There are various temperaments and while I would say that for police-style work both breeds have some suitable dogs, some of the ring sports have very specific demands that the Dutch shepherds are not going to meet. I don't think you will see Dutch shepherds in Beligan ring or at the high levels of French Ring, but for KNPV type work they may be more likely to feature the hardness and aggression that is desired.

Personally I think they are a good source of real-life working dogs, but I imagine they would be a little tougher to train for sports than some of the Malinois lines that maybe are not so hard but are very amenable to technique in training. Of course there are hard malinois lines as well, but those lines are not what makes them so popular for ring for example. They are for real work and to keep the ring lines a little more resilient.
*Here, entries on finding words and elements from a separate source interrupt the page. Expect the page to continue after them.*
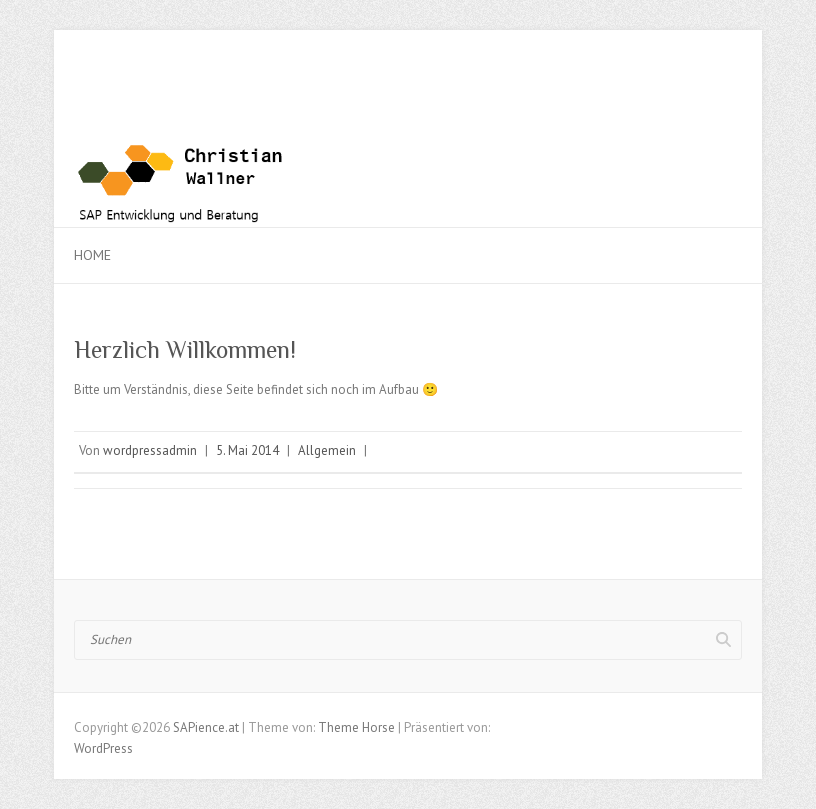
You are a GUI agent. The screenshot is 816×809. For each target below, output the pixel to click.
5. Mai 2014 (247, 450)
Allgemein (327, 450)
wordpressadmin (150, 450)
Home (92, 255)
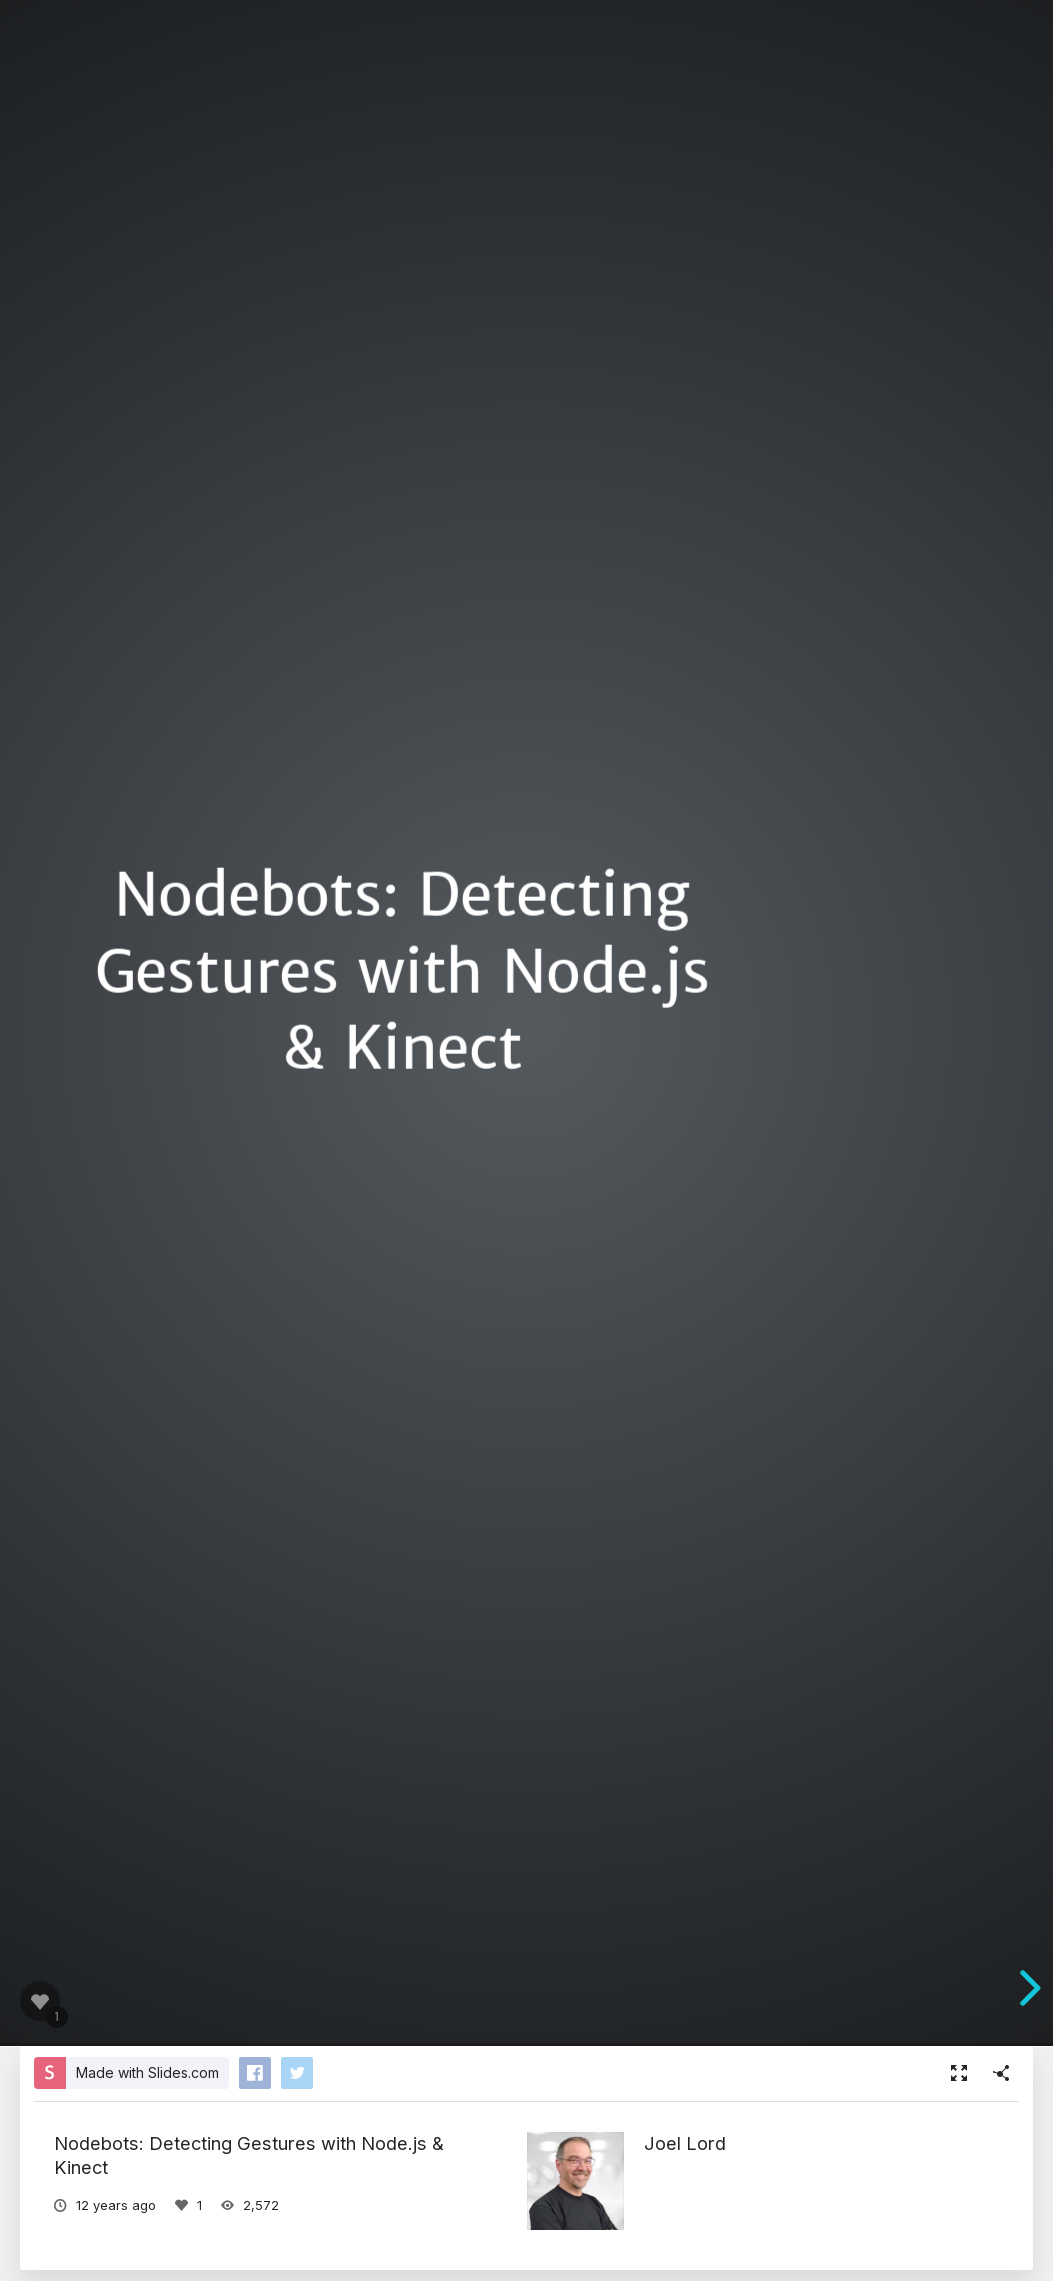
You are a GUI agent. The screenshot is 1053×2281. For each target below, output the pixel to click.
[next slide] (1027, 1988)
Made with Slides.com (147, 2072)
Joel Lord (685, 2143)
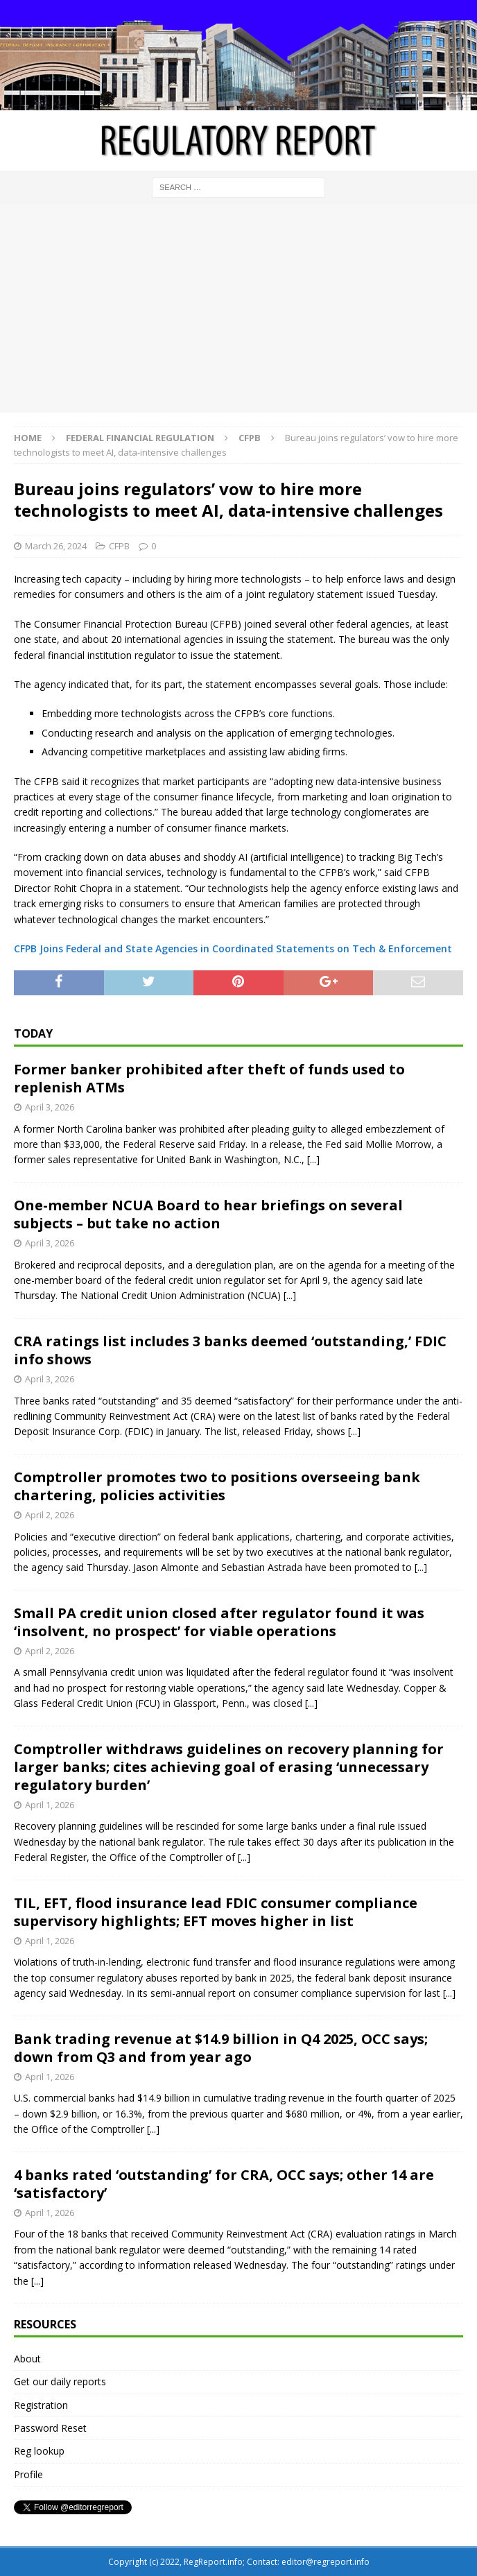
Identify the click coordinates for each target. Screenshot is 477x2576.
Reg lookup (39, 2450)
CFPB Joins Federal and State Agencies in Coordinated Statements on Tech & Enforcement (233, 948)
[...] (313, 1159)
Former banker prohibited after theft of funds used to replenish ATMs (209, 1078)
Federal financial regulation (140, 437)
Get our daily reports (60, 2381)
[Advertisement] (238, 309)
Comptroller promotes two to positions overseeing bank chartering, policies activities (217, 1486)
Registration (41, 2405)
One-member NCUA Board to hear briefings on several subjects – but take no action (208, 1214)
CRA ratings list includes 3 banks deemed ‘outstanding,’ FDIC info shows (230, 1350)
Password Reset (50, 2428)
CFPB (119, 546)
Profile (28, 2474)
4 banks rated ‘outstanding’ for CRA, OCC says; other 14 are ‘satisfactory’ (224, 2183)
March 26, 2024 (56, 546)
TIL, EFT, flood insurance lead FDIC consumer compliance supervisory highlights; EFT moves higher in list (215, 1912)
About (27, 2358)
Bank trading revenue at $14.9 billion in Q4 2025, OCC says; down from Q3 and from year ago (221, 2047)
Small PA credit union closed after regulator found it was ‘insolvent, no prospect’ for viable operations (219, 1622)
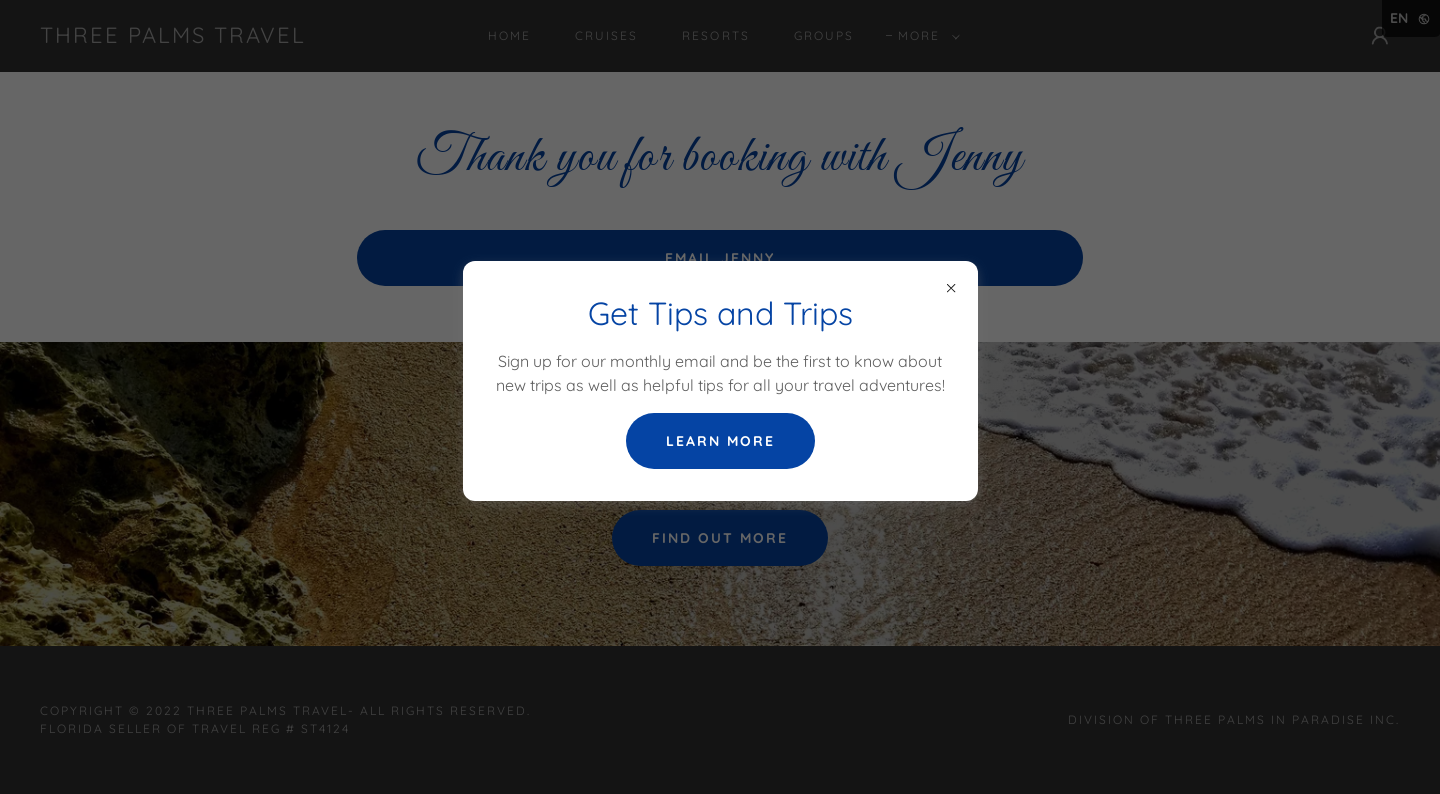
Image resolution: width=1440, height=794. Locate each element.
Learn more (720, 441)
Just my 2c


----------



## Peter Cavallaro (Dec 1, 2010)

Most wannabe cops are security guards — thats a well thought through statement. So i just got my handler licence because deep down i wanna be a cop??

Nice assessment there Pete S.


----------



## sam wilks (May 3, 2009)

Peter Cavallaro said:


> Most wannabe cops are security guards — thats a well thought through statement. So i just got my handler licence because deep down i wanna be a cop??
> 
> Nice assessment there Pete S.


Yeah thats was a pretty ignorant statement! There are some people that wannabe cops that they take low paying shitty jobs in any venue of law enforcement they can so they can gain experience and have it on their resume in hopes of some day living there dream of being a cop! Maybe you could think of it that way instead! Dick =;


----------



## Harry Keely (Aug 26, 2009)

Lee H Sternberg said:


> Hi Denise - The KNPV type Dutchies are Mals with stripes. :grin:
> 
> Try the search function here on WDF. There is lots of info on Dutchies.





Joby Becker said:


> They are whatever you want them to be. IF you choose correctly...
> 
> There is plenty of variance within the breed and the type.





Jody Butler said:


> they're just a fad...





Selena van Leeuwen said:


> nothing special about them..


 
Yea what they said


----------